## Set task
Reproduce all of the records below verbatim, line for line, without changing anything.

## Stored records
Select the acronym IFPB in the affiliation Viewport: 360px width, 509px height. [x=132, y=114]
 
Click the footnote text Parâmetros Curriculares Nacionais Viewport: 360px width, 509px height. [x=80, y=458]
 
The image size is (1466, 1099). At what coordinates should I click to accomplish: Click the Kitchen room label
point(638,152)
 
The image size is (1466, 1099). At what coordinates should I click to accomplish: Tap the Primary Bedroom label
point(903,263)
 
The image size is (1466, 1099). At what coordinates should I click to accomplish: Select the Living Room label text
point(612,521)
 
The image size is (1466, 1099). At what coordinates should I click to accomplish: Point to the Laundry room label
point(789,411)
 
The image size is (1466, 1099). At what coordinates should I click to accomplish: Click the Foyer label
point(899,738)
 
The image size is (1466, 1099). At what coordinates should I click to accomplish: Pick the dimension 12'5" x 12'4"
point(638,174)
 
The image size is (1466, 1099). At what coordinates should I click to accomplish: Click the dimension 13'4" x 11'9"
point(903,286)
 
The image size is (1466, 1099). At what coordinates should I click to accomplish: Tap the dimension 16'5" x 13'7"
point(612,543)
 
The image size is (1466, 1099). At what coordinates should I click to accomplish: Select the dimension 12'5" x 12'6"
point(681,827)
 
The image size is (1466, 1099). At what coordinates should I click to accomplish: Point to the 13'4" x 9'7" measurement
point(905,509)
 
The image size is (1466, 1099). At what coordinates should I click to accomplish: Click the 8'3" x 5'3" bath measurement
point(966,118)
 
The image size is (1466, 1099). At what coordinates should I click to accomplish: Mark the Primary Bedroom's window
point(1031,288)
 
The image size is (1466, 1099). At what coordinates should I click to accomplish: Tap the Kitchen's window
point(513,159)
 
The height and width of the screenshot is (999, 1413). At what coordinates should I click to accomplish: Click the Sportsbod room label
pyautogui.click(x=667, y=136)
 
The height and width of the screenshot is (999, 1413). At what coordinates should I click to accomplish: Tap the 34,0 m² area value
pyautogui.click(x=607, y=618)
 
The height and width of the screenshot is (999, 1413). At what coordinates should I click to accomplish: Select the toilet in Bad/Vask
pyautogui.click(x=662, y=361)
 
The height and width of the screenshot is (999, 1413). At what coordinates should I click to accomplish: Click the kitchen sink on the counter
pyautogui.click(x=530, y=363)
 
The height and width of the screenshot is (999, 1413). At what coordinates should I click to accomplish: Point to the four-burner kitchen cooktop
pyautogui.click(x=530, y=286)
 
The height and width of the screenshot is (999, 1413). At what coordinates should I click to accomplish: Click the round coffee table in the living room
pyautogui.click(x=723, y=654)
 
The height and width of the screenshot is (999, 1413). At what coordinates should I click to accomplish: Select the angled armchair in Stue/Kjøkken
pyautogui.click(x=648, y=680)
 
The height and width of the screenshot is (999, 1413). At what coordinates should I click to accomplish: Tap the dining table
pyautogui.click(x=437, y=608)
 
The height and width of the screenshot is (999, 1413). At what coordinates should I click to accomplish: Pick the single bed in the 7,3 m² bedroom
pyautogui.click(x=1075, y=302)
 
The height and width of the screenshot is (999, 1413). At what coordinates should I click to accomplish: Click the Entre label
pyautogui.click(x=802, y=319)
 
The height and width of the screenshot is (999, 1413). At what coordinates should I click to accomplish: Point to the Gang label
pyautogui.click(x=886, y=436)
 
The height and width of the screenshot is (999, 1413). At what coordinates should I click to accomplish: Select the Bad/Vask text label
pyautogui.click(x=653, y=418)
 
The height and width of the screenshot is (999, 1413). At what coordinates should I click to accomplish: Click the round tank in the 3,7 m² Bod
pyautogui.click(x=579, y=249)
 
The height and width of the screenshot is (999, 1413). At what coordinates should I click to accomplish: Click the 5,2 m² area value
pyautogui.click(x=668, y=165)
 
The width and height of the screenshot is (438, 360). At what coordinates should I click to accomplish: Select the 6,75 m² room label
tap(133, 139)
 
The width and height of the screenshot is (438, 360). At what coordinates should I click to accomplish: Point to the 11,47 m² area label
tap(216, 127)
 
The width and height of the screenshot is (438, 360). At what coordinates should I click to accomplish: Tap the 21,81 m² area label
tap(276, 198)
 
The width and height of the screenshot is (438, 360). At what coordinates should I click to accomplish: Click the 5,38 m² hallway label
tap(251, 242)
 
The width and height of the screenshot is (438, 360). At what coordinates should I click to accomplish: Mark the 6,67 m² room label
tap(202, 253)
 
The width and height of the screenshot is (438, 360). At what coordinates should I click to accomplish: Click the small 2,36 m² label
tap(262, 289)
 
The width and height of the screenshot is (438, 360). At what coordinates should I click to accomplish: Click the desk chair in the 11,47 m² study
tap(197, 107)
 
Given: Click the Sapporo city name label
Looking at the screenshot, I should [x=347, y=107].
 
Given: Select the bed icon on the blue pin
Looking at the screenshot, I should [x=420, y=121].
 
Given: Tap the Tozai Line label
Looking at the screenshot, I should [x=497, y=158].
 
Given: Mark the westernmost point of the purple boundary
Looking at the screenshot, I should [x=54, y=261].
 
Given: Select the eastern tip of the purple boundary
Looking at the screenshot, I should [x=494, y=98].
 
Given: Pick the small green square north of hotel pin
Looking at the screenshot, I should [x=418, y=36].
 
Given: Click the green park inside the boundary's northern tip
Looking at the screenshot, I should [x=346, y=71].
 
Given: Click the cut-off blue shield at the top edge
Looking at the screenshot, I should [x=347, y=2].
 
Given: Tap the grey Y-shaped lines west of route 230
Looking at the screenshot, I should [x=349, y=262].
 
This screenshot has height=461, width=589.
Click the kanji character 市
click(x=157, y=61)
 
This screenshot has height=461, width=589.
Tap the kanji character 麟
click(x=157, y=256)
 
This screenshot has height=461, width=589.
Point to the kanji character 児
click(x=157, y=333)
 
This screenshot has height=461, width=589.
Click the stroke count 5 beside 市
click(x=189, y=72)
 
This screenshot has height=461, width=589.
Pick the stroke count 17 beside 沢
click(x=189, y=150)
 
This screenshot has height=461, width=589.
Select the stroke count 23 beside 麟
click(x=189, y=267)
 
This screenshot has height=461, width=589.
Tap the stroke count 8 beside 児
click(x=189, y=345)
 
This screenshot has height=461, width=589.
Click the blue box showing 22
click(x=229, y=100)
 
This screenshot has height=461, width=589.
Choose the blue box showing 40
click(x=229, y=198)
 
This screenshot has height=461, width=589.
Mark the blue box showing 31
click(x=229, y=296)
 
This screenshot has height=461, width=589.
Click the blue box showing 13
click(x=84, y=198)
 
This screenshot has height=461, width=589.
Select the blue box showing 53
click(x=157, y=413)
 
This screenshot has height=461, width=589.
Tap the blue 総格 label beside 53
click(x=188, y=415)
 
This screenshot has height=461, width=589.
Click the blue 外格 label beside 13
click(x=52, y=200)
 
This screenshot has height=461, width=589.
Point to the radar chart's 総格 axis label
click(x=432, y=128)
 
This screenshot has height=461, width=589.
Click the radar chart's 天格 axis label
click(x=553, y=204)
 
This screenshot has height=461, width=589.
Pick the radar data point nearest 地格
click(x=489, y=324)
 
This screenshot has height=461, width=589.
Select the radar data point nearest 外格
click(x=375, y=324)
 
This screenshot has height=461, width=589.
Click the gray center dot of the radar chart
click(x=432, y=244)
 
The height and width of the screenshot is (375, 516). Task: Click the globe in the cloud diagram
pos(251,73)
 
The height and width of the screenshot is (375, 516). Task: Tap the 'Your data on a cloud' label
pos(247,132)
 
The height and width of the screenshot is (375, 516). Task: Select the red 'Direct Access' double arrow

## Worked solution
Select the acronym IFPB in the affiliation Viewport: 360px width, 509px height. [x=132, y=114]
 
Click the footnote text Parâmetros Curriculares Nacionais Viewport: 360px width, 509px height. [x=80, y=458]
 
The image size is (1466, 1099). At what coordinates should I click to accomplish: Click the Kitchen room label
point(638,152)
 
The image size is (1466, 1099). At what coordinates should I click to accomplish: Tap the Primary Bedroom label
point(903,263)
 
The image size is (1466, 1099). At what coordinates should I click to accomplish: Select the Living Room label text
point(612,521)
 
The image size is (1466, 1099). At what coordinates should I click to accomplish: Point to the Laundry room label
point(789,411)
 
The image size is (1466, 1099). At what coordinates should I click to accomplish: Click the Foyer label
point(899,738)
 
The image size is (1466, 1099). At what coordinates should I click to accomplish: Pick the dimension 12'5" x 12'4"
point(638,174)
 
The image size is (1466, 1099). At what coordinates should I click to accomplish: Click the dimension 13'4" x 11'9"
point(903,286)
 
The image size is (1466, 1099). At what coordinates should I click to accomplish: Tap the dimension 16'5" x 13'7"
point(612,543)
 
The image size is (1466, 1099). At what coordinates should I click to accomplish: Select the dimension 12'5" x 12'6"
point(681,827)
 
The image size is (1466, 1099). At what coordinates should I click to accomplish: Point to the 13'4" x 9'7" measurement
point(905,509)
 
The image size is (1466, 1099). At what coordinates should I click to accomplish: Click the 8'3" x 5'3" bath measurement
point(966,118)
 
The image size is (1466, 1099). At what coordinates should I click to accomplish: Mark the Primary Bedroom's window
point(1031,288)
 
The image size is (1466, 1099). At what coordinates should I click to accomplish: Tap the Kitchen's window
point(513,159)
 
The height and width of the screenshot is (999, 1413). At what coordinates should I click to accomplish: Click the Sportsbod room label
pyautogui.click(x=667, y=136)
 
The height and width of the screenshot is (999, 1413). At what coordinates should I click to accomplish: Tap the 34,0 m² area value
pyautogui.click(x=607, y=618)
 
The height and width of the screenshot is (999, 1413). At what coordinates should I click to accomplish: Select the toilet in Bad/Vask
pyautogui.click(x=662, y=361)
 
The height and width of the screenshot is (999, 1413). At what coordinates should I click to accomplish: Click the kitchen sink on the counter
pyautogui.click(x=530, y=363)
 
The height and width of the screenshot is (999, 1413). At what coordinates should I click to accomplish: Point to the four-burner kitchen cooktop
pyautogui.click(x=530, y=286)
 
The height and width of the screenshot is (999, 1413). At what coordinates should I click to accomplish: Click the round coffee table in the living room
pyautogui.click(x=723, y=654)
 
The height and width of the screenshot is (999, 1413). At what coordinates should I click to accomplish: Select the angled armchair in Stue/Kjøkken
pyautogui.click(x=648, y=680)
 
The height and width of the screenshot is (999, 1413). At what coordinates should I click to accomplish: Tap the dining table
pyautogui.click(x=437, y=608)
 
The height and width of the screenshot is (999, 1413). At what coordinates should I click to accomplish: Pick the single bed in the 7,3 m² bedroom
pyautogui.click(x=1075, y=302)
 
The height and width of the screenshot is (999, 1413). At what coordinates should I click to accomplish: Click the Entre label
pyautogui.click(x=802, y=319)
 
The height and width of the screenshot is (999, 1413). At what coordinates should I click to accomplish: Point to the Gang label
pyautogui.click(x=886, y=436)
 
The height and width of the screenshot is (999, 1413). At what coordinates should I click to accomplish: Select the Bad/Vask text label
pyautogui.click(x=653, y=418)
 
The height and width of the screenshot is (999, 1413). At what coordinates should I click to accomplish: Click the round tank in the 3,7 m² Bod
pyautogui.click(x=579, y=249)
 
The height and width of the screenshot is (999, 1413). At what coordinates should I click to accomplish: Click the 5,2 m² area value
pyautogui.click(x=668, y=165)
 
The width and height of the screenshot is (438, 360). At what coordinates should I click to accomplish: Select the 6,75 m² room label
tap(133, 139)
 
The width and height of the screenshot is (438, 360). At what coordinates should I click to accomplish: Point to the 11,47 m² area label
tap(216, 127)
 
The width and height of the screenshot is (438, 360). At what coordinates should I click to accomplish: Tap the 21,81 m² area label
tap(276, 198)
 
The width and height of the screenshot is (438, 360). At what coordinates should I click to accomplish: Click the 5,38 m² hallway label
tap(251, 242)
 
The width and height of the screenshot is (438, 360). At what coordinates should I click to accomplish: Mark the 6,67 m² room label
tap(202, 253)
 
The width and height of the screenshot is (438, 360). At what coordinates should I click to accomplish: Click the small 2,36 m² label
tap(262, 289)
 
The width and height of the screenshot is (438, 360). At what coordinates should I click to accomplish: Click the desk chair in the 11,47 m² study
tap(197, 107)
 
Given: Click the Sapporo city name label
Looking at the screenshot, I should [x=347, y=107].
 
Given: Select the bed icon on the blue pin
Looking at the screenshot, I should [x=420, y=121].
 
Given: Tap the Tozai Line label
Looking at the screenshot, I should [x=497, y=158].
 
Given: Mark the westernmost point of the purple boundary
Looking at the screenshot, I should [x=54, y=261].
 
Given: Select the eastern tip of the purple boundary
Looking at the screenshot, I should [x=494, y=98].
 
Given: Pick the small green square north of hotel pin
Looking at the screenshot, I should [x=418, y=36].
 
Given: Click the green park inside the boundary's northern tip
Looking at the screenshot, I should [x=346, y=71].
 
Given: Click the cut-off blue shield at the top edge
Looking at the screenshot, I should [x=347, y=2].
 
Given: Tap the grey Y-shaped lines west of route 230
Looking at the screenshot, I should [x=349, y=262].
 
This screenshot has height=461, width=589.
Click the kanji character 市
click(x=157, y=61)
 
This screenshot has height=461, width=589.
Tap the kanji character 麟
click(x=157, y=256)
 
This screenshot has height=461, width=589.
Point to the kanji character 児
click(x=157, y=333)
 
This screenshot has height=461, width=589.
Click the stroke count 5 beside 市
click(x=189, y=72)
 
This screenshot has height=461, width=589.
Pick the stroke count 17 beside 沢
click(x=189, y=150)
 
This screenshot has height=461, width=589.
Select the stroke count 23 beside 麟
click(x=189, y=267)
 
This screenshot has height=461, width=589.
Tap the stroke count 8 beside 児
click(x=189, y=345)
 
This screenshot has height=461, width=589.
Click the blue box showing 22
click(x=229, y=100)
 
This screenshot has height=461, width=589.
Choose the blue box showing 40
click(x=229, y=198)
 
This screenshot has height=461, width=589.
Mark the blue box showing 31
click(x=229, y=296)
 
This screenshot has height=461, width=589.
Click the blue box showing 13
click(x=84, y=198)
 
This screenshot has height=461, width=589.
Select the blue box showing 53
click(x=157, y=413)
 
This screenshot has height=461, width=589.
Tap the blue 総格 label beside 53
click(x=188, y=415)
 
This screenshot has height=461, width=589.
Click the blue 外格 label beside 13
click(x=52, y=200)
 
This screenshot has height=461, width=589.
Point to the radar chart's 総格 axis label
click(x=432, y=128)
 
This screenshot has height=461, width=589.
Click the radar chart's 天格 axis label
click(x=553, y=204)
 
This screenshot has height=461, width=589.
Pick the radar data point nearest 地格
click(x=489, y=324)
 
This screenshot has height=461, width=589.
Select the radar data point nearest 外格
click(x=375, y=324)
 
This screenshot has height=461, width=589.
Click the gray center dot of the radar chart
click(x=432, y=244)
 
The height and width of the screenshot is (375, 516). Task: Click the globe in the cloud diagram
pos(251,73)
 
The height and width of the screenshot is (375, 516). Task: Tap the 'Your data on a cloud' label
pos(247,132)
 
The height and width of the screenshot is (375, 516). Task: Select the red 'Direct Access' double arrow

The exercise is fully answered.